**Aim of the exercise:** The lines in the listing below are to be given again exactly, starting at the line holding "Where should I" and ending at the line holding "The width and height of the screenshot is (674, 616).". Do not include pictures.

◇ ◇ ◇

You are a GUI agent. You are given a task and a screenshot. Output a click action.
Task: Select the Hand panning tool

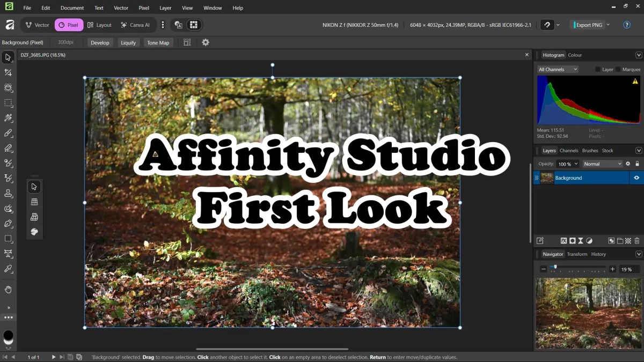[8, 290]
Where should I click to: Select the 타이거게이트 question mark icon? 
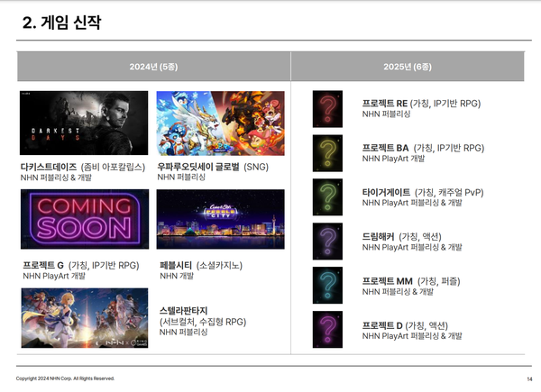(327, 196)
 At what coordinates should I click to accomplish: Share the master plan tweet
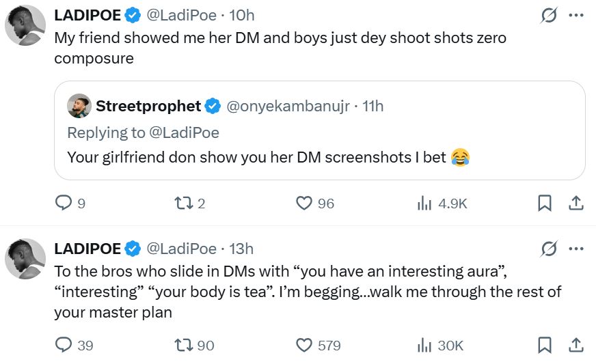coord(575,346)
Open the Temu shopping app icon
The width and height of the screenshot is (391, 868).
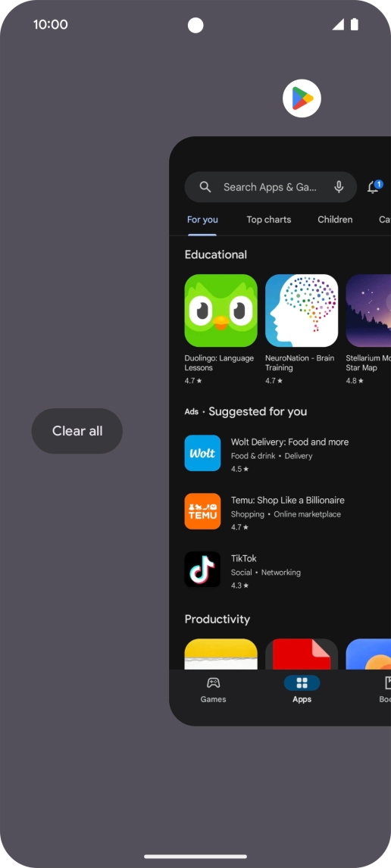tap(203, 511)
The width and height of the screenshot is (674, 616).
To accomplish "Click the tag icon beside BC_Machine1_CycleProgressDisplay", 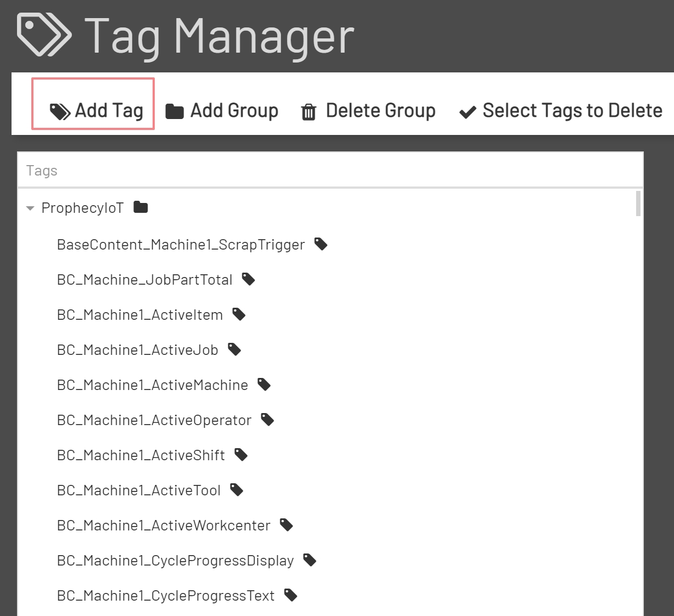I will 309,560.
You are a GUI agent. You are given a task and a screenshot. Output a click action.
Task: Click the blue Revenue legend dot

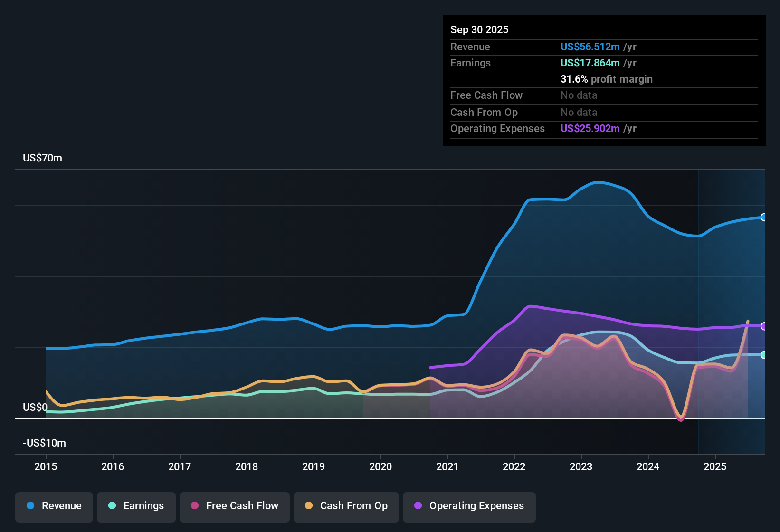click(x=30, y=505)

◇ ◇ ◇

**Completed exercise:**
Where should I click to: Select the 타이거게이트 question mark icon? 
(327, 196)
 At what coordinates should I click to accomplish: Share the master plan tweet
coord(575,346)
Open the Temu shopping app icon
The width and height of the screenshot is (391, 868).
tap(203, 511)
The width and height of the screenshot is (674, 616).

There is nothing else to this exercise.